Entrepreneurship has increased in prominence through the emergence of the Gig economy when innovators sought opportunities for industrial growth through innovation, business development, and diversification (Delgado, 2018). As a business development model, entrepreneurship serves as a path-breaking method from traditionally acceptable corporate promotional pathways by creating new goods, services, and technologies (Baijal, 2016). Entrepreneurship's importance rests in three primary benefits to the economic landscape through an influx of capital, amplifying employment generation, and accelerating social change (Baijal, 2016). These benefits have materialized into new growth in the economy through the emergence of venture capital funds to back start-up companies, university programs rising to meet the need of entrepreneur preparation, and government sponsorships for entrepreneurial ventures (Ebr, 2019).

The fields of organizational science, including industrial and organizational psychology (IOP), organizational development (OD), and organizational behavior (OB) have paid increasing attention to entrepreneurship and provide perspective into an entrepreneur's differing role from a traditional business owner. Zhao et al. (2010) identify that key distinguishing characteristics include entrepreneurial and behavioral intention, characterized as deliberate, reasoned intention to pursue this pathway. Upon further examination of entrepreneurship's psychological aspect, success in the role of entrepreneur extends into common cognitive dispositions including entrepreneurial alertness, business planning, financial capital, and entrepreneurial orientation (Frese & Gielnik, 2014). Entrepreneurial alertness speaks to the individual's ability to interpret the behavioral dynamics of the market and its responsiveness to the abundance or scarcity of goods and services within the market structure (Frese & Gielnik, 2014). The disposition of business planning moves beyond the ability of an entrepreneur to create a written business plan document and speaks to the entrepreneur's ability to possess the foresight to tend to feasibility while designing an organization focused on viability and longevity (Frese & Gielnik, 2014). The psychology of financial capital is one that speaks to the savviness of navigating financial constraints associated with entrepreneurial start-ups while still making progress toward the organization's mission (Frese & Gielnik, 2014). Entrepreneurial orientation relates to a compilation of stances and skills grounded in the concepts of autonomy, innovativeness, risk-taking, proactive personality, and competitive aggressiveness that, when blended together, increase the entrepreneur’s ability to increase the success of an organization (Frese & Gielnik, 2014).

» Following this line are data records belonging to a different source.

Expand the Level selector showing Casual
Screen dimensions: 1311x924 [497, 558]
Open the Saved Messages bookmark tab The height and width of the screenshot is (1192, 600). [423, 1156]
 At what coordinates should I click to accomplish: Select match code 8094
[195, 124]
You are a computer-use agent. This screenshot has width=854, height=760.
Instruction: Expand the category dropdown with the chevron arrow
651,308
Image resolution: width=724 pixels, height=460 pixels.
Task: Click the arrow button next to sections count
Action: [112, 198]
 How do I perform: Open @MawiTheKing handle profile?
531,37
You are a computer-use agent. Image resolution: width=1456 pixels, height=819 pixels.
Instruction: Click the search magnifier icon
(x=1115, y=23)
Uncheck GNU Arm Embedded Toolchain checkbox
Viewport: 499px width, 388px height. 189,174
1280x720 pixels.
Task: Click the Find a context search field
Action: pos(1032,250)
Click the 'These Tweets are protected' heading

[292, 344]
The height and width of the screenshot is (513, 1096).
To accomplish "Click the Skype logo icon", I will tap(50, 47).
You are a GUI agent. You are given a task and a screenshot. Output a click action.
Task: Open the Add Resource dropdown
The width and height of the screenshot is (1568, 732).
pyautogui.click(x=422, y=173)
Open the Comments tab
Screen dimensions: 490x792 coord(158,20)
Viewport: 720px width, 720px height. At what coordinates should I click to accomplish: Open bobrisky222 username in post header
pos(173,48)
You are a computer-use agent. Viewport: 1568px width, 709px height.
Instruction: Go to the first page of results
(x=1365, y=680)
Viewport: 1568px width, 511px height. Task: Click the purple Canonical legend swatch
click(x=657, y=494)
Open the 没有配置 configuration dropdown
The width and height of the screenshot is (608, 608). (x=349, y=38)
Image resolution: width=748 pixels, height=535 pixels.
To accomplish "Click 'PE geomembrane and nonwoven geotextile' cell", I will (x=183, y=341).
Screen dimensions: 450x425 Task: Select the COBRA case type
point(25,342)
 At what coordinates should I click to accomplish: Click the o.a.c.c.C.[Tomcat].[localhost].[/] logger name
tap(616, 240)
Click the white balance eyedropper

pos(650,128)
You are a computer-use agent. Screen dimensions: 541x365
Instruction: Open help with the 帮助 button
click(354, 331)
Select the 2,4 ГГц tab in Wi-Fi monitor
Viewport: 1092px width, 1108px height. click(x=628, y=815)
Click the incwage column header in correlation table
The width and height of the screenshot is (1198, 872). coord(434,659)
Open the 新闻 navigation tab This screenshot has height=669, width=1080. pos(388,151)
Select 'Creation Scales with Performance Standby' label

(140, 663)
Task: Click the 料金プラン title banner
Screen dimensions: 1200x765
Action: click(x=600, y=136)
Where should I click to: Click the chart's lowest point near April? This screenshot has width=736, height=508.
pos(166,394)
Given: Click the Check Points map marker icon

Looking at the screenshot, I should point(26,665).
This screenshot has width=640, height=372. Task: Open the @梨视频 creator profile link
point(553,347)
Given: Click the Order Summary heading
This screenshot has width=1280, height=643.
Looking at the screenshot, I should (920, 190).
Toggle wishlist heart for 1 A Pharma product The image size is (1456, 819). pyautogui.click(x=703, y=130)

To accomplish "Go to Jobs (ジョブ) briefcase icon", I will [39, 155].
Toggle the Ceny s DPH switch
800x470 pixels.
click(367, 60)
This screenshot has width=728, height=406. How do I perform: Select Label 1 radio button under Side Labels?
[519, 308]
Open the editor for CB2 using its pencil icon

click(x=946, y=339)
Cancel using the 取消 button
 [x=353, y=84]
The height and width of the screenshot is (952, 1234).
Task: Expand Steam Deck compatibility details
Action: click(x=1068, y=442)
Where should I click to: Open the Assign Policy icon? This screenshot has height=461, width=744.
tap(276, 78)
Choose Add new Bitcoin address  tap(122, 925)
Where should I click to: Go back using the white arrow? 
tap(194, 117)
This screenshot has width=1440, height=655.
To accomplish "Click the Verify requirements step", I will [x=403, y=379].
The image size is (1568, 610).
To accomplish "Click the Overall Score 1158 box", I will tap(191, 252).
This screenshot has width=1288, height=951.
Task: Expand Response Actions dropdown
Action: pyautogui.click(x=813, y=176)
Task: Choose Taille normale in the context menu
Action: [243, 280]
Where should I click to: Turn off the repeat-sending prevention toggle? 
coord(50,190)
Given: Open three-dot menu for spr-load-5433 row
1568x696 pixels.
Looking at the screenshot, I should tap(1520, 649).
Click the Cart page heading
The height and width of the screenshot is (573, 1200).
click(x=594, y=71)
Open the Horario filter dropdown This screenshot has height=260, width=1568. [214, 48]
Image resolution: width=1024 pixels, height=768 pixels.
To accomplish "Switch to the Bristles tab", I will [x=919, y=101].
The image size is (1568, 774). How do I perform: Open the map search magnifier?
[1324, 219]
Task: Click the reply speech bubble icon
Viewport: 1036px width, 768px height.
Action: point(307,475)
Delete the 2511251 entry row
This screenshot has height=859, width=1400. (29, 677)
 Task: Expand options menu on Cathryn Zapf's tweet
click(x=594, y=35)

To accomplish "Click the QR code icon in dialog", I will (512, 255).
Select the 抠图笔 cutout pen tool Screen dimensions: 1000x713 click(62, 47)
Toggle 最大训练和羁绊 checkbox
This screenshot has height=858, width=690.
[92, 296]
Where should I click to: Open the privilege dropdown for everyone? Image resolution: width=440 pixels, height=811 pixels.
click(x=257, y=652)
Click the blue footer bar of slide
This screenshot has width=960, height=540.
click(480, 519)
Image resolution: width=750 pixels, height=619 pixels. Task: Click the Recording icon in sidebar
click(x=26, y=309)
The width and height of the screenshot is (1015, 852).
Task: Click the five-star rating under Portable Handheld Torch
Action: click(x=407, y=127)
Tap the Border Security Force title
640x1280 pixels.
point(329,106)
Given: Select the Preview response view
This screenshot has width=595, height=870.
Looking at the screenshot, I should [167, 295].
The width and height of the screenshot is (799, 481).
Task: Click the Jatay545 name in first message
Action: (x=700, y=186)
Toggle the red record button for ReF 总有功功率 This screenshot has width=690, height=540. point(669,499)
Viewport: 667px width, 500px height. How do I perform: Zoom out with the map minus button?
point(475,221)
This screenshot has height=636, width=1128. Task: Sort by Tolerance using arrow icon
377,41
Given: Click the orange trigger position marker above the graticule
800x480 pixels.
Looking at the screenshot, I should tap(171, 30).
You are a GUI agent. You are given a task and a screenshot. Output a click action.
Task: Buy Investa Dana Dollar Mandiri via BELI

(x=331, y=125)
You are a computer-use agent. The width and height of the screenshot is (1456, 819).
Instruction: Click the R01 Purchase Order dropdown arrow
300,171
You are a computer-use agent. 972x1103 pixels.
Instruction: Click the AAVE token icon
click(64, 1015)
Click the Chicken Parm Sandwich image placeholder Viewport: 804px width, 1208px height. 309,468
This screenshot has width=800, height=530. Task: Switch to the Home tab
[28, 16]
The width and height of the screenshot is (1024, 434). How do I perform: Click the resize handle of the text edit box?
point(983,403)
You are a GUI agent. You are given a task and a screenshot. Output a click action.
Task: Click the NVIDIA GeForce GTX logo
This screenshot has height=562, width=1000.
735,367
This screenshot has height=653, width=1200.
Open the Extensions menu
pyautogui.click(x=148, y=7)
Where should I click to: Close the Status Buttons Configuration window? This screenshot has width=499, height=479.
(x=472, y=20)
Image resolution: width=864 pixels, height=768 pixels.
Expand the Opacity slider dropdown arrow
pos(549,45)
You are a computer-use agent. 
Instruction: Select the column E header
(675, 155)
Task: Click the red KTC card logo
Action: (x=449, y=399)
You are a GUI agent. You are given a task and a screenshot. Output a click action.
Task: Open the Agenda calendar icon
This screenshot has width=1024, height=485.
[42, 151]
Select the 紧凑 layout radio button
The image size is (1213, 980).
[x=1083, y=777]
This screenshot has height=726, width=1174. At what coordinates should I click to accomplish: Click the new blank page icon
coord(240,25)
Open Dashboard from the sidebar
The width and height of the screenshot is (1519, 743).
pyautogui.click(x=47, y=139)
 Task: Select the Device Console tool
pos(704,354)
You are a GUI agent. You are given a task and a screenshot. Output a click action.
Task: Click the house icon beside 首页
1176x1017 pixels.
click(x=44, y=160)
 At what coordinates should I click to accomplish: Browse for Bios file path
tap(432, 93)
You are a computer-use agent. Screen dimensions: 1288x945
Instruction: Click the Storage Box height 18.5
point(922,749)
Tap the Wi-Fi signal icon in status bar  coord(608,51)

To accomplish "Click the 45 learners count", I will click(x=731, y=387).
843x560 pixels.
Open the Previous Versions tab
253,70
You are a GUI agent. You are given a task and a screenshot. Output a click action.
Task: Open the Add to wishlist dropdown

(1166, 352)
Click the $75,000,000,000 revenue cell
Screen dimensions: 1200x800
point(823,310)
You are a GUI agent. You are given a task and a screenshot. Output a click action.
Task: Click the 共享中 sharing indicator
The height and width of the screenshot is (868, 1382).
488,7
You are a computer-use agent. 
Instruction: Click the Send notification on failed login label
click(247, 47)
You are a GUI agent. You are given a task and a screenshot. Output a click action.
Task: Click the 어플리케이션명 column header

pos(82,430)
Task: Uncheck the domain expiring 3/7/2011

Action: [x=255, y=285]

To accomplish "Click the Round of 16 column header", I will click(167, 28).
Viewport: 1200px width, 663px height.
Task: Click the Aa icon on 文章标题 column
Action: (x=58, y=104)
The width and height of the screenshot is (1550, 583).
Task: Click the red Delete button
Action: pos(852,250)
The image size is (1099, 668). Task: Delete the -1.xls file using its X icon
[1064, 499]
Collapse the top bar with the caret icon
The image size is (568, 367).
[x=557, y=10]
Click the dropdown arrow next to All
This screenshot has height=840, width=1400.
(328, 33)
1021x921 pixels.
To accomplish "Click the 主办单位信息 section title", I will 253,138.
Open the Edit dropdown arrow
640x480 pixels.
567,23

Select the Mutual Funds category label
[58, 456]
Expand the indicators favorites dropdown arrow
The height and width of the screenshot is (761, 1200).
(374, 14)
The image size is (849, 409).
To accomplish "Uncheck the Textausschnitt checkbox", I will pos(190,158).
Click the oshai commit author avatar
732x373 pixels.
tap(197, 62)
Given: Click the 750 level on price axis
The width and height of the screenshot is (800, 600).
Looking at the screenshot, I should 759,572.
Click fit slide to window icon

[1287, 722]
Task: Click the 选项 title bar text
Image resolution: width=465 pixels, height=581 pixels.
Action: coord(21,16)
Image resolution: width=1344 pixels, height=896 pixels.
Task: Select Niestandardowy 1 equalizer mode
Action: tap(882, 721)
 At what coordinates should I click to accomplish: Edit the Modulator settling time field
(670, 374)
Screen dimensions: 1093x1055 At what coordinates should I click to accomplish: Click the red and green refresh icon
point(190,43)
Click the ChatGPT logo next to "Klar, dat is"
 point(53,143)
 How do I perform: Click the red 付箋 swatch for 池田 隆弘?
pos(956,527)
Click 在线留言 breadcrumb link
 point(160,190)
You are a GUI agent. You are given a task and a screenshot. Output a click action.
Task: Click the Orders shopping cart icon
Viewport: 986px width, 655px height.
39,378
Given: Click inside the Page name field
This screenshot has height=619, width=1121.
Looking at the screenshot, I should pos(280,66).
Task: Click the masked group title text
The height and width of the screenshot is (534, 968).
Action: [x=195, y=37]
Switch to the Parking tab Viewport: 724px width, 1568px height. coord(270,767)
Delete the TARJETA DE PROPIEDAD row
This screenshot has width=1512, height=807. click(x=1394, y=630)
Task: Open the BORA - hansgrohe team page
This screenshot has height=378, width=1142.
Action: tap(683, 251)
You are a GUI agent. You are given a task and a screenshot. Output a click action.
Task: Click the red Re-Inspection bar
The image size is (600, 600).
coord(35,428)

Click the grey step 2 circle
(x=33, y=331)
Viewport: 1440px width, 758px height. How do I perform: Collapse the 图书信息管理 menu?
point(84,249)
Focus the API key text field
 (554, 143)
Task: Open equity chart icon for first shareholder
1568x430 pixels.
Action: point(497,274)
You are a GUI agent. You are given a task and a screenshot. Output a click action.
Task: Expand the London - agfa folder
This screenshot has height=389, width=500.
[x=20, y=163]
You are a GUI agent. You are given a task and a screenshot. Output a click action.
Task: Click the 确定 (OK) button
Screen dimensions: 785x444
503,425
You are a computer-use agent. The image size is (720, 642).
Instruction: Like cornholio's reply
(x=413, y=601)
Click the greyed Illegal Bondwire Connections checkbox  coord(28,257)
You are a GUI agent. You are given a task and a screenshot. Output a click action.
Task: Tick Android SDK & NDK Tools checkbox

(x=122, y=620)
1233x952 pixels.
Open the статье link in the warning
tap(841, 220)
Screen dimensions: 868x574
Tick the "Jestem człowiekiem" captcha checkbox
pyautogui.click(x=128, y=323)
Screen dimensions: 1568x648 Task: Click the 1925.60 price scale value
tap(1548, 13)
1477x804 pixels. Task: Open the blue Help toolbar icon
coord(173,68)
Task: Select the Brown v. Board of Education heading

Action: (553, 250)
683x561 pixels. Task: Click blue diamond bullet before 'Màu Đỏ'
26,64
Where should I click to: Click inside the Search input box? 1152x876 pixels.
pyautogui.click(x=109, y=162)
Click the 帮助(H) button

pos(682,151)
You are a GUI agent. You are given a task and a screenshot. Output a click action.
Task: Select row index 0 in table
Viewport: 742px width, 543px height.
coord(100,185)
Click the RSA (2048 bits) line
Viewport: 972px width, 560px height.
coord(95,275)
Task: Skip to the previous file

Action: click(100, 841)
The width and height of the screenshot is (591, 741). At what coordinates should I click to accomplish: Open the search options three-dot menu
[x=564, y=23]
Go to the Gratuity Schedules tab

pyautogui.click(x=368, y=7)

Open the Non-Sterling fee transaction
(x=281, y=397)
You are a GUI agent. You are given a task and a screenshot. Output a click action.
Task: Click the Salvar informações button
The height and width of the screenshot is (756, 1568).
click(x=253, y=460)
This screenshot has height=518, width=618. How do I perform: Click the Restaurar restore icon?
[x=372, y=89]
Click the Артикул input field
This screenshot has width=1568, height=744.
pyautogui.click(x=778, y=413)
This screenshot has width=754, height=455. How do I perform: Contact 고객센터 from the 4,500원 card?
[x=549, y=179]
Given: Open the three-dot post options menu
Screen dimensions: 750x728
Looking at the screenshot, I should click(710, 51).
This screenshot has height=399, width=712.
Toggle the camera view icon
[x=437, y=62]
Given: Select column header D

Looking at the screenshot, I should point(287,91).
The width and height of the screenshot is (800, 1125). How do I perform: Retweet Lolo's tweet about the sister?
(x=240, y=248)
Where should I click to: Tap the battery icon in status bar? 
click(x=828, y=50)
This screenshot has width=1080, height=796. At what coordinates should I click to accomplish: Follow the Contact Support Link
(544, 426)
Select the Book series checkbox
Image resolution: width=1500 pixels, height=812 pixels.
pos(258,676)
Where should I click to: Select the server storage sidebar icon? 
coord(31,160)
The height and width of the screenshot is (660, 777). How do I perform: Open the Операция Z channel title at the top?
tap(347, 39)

Finding success within entrepreneurship moves beyond the traditional roles of business ownership and relies on the embodiment of a set of leader behaviors (Frese & Gielnik, 2014). Transformational leadership has emerged from the literature as the leadership style most frequently leveraged by successful entrepreneurs (Frese & Gielnik, 2014). Under the umbrella of transformational leadership, related stylistic traits of inspirational motivation, intellectual stimulation, and idealized influence emerge as critical manifestations of this leadership style (Paladan, 2015; Shufutinsky et al., 2020). Subsequently, transactional and laissez-faire leadership styles are not positively related to the increased success of entrepreneurs. Gupta et al. (2004) assert that central to the entrepreneur's leadership style is the ability to create a culture that inspires individuals to abandon conventional career paths in pursuit of innovative and creative entrepreneurial ventures.